▶ [PAGE TEXT]

* * * * * * *

Personal information
- Nickname: El Juli
- Born: Julián López Escobar October 3, 1982 (age 43) San Blas, Madrid, Spain

Sport
- Sport: Bullfighting
- Rank: Matador

= Julián López Escobar =

Spanish bullfighter

Julián López Escobar (born October 3, 1982) commonly known as El Juli, is a Spanish bullfighter.

==Biography==
Julián López Escobar caped his first bull at the young age of nine, and his family enrolled him in the Madrid Academy of Tauromachy. After years of studying, he moved to Mexico to perform in bullfights, as Spain required novilleros (junior matador) to be of at least 16 years of age. On March 16, 1997, at the age of 14, López Escobar made his bullfighting debut in Texcoco, Mexico. He finished with a standing ovation and received two bull's ears. Approximately one year later, on September 18, 1998, López Escobar received his alternativa in Nîmes, France, with José María Manzanares as his "godfather" and Ortega Cano standing as witness. At age 15, he became the youngest professional bullfighter in the history of the sport.

* * * * * * *

▶ [DATA EXCERPTS]

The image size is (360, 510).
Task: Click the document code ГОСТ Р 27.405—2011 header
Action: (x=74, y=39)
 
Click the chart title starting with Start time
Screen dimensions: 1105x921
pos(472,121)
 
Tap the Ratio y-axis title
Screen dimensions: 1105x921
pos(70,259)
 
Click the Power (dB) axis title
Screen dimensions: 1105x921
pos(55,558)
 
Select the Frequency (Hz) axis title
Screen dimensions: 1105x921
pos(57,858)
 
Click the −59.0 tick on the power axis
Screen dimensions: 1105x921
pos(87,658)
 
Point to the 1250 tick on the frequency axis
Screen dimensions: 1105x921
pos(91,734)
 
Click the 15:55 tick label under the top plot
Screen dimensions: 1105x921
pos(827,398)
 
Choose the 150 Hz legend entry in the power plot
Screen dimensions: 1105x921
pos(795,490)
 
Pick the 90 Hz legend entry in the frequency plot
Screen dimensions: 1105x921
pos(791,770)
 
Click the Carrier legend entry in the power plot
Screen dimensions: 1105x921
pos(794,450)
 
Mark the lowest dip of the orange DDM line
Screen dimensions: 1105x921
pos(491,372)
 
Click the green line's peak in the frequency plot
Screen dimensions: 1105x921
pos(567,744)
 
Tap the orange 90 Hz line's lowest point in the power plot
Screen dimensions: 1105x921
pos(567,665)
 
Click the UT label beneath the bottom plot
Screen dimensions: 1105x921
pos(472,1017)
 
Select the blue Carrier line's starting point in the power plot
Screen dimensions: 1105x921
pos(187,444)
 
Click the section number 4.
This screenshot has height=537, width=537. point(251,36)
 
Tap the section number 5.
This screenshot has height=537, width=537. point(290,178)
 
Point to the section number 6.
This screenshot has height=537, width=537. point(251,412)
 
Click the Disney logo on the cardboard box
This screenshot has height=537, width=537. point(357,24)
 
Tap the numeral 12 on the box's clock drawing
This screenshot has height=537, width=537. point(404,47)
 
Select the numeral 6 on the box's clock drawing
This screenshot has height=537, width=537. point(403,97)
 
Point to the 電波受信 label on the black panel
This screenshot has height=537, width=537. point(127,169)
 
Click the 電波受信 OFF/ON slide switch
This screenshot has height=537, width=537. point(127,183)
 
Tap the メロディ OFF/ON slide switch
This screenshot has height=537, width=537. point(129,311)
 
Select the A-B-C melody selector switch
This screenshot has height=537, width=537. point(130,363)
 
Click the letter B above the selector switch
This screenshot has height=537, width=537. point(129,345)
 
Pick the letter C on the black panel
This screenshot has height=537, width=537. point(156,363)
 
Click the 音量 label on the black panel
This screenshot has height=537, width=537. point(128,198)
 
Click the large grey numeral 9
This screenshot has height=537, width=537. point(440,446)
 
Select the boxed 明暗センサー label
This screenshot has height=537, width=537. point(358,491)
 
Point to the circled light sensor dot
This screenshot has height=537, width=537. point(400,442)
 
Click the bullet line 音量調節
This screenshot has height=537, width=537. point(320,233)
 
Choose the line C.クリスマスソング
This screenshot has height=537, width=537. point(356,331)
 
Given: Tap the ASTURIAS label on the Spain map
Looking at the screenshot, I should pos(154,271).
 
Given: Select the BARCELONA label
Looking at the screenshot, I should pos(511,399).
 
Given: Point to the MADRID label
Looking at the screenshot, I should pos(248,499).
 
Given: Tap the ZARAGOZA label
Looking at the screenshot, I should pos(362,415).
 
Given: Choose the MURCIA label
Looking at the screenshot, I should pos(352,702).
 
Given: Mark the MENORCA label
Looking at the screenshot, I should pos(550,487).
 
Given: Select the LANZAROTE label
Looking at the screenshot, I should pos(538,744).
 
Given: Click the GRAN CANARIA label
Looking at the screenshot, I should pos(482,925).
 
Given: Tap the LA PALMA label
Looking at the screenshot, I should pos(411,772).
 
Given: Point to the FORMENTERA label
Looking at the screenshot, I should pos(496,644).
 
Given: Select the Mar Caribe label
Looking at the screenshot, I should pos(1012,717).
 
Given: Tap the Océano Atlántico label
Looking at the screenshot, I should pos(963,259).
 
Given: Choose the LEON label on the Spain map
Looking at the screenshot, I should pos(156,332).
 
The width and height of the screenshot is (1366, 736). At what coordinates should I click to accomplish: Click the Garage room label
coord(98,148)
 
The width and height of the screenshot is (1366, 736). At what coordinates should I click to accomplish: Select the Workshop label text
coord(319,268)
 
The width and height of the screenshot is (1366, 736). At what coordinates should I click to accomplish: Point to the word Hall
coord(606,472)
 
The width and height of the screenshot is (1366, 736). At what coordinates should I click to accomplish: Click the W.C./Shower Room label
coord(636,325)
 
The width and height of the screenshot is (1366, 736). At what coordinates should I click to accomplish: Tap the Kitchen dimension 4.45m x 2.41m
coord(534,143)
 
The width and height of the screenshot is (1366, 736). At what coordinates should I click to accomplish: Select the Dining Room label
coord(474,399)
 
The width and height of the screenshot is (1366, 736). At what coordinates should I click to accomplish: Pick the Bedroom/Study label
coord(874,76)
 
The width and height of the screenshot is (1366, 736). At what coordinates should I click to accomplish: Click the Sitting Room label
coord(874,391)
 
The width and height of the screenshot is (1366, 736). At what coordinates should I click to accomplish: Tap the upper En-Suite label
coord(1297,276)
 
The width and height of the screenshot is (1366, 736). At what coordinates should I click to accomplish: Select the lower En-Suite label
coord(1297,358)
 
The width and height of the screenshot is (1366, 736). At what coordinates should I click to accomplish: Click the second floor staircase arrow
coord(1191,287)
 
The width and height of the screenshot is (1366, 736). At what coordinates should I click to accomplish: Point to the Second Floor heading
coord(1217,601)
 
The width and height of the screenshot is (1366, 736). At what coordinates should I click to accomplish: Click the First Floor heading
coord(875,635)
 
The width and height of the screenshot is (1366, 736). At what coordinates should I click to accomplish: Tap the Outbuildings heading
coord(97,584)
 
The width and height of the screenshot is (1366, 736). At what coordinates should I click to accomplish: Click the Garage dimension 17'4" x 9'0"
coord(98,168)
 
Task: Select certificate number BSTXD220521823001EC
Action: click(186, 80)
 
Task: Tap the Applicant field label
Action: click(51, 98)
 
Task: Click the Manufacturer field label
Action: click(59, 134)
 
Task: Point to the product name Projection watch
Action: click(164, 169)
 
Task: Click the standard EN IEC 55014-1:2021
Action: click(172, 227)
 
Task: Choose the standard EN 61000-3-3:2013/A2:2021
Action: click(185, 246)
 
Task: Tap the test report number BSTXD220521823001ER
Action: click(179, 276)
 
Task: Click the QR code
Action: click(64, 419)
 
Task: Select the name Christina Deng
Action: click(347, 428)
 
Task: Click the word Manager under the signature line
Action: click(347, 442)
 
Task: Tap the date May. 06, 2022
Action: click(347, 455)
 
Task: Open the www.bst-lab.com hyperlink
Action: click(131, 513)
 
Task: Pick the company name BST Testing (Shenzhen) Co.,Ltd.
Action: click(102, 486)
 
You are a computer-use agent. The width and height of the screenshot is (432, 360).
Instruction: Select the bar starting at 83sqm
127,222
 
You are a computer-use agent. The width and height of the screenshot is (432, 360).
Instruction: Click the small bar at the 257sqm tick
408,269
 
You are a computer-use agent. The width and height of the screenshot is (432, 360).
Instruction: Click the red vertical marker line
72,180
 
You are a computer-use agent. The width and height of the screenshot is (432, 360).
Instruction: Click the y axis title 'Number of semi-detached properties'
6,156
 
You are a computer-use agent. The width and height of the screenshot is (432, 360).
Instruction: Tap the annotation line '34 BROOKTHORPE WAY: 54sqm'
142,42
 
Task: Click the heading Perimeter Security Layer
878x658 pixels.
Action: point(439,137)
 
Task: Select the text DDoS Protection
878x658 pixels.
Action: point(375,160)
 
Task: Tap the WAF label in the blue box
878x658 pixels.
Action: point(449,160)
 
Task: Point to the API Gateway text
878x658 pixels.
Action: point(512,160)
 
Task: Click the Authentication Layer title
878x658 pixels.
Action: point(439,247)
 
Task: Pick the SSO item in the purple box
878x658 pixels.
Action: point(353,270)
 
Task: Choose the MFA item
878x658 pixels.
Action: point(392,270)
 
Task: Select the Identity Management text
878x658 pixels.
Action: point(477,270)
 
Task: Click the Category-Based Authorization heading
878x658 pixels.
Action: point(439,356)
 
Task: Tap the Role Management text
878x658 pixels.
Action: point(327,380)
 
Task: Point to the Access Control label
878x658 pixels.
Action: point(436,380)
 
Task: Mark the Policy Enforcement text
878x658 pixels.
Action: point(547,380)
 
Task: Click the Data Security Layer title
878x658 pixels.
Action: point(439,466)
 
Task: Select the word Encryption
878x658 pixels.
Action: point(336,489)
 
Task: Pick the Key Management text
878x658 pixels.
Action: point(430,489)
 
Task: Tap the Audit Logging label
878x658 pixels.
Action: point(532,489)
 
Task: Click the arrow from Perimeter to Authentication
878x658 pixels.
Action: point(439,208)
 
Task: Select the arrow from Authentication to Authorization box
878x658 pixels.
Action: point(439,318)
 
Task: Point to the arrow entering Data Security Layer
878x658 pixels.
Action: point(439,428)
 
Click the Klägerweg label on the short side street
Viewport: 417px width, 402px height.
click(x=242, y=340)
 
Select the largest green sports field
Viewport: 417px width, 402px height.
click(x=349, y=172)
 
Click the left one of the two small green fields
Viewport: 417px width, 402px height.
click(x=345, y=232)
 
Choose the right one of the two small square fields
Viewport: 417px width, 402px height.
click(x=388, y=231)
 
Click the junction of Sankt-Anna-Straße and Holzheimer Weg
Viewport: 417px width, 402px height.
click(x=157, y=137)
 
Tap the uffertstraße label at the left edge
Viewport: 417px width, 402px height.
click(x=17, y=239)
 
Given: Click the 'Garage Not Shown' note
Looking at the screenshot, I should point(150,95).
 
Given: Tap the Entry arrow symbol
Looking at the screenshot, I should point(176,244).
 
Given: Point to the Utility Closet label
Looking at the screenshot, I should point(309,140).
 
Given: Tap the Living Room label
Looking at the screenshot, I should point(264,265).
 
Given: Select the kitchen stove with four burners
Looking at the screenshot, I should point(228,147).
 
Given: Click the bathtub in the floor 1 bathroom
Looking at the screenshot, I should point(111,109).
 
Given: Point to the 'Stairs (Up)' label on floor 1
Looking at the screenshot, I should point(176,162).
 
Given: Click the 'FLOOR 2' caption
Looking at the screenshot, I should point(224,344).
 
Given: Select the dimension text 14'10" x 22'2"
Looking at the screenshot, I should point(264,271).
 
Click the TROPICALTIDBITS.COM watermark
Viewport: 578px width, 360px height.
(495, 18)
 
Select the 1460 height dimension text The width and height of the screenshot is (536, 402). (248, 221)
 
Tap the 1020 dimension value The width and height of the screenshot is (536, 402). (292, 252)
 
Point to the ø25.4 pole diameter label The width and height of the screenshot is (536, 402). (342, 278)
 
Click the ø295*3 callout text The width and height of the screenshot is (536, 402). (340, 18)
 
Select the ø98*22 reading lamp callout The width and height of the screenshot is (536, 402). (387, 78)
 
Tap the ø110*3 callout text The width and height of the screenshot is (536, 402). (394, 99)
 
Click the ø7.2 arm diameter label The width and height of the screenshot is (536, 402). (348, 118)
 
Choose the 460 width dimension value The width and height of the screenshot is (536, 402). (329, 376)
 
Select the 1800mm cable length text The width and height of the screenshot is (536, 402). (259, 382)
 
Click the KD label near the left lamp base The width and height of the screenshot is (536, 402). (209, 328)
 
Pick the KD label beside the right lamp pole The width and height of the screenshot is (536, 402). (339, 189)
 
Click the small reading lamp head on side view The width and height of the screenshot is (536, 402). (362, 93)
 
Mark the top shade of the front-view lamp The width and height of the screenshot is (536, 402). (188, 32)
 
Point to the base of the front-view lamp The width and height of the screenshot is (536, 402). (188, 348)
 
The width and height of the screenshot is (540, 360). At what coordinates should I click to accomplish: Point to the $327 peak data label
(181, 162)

* * * * * * *

▶ [DIRECTIONS]
a) In the page text about the bullfighter El Juli, in which town did he make his bullfighting debut?
b) Pick up the biography of the bullfighter El Juli after its last sentence and continue it.

▶ [RESPONSE LIST]
a) Texcoco, Mexico.

b)
By the age of 17, Julián had become the highest-paid bullfighter in history. Julián often placed his own banderillas (spiked banners), which is typically the job of the banderillero. Additionally, in three out of his 134 performances in 1999, he was the lone matador. During the San Fermin festival in Pamplona, Spain,n in 2010, he was injured and had to be hospitalized after a bull gored him in the thigh, stomach, and scrotum.

==Personal life==
He married Rosario Domecq Márquez, daughter of Pedro Domecq de la Riva and Rosario Márquez Amilibia, on October 20, 2007, in the chapel of the Convent of Santa Catalina in Santo Domingo de Jerez de la Frontera. On 6 September 2011, they became the parents of twins, a girl named Rosario and a boy named Fernando. On 26 March 2014, they had a daughter, Isabel.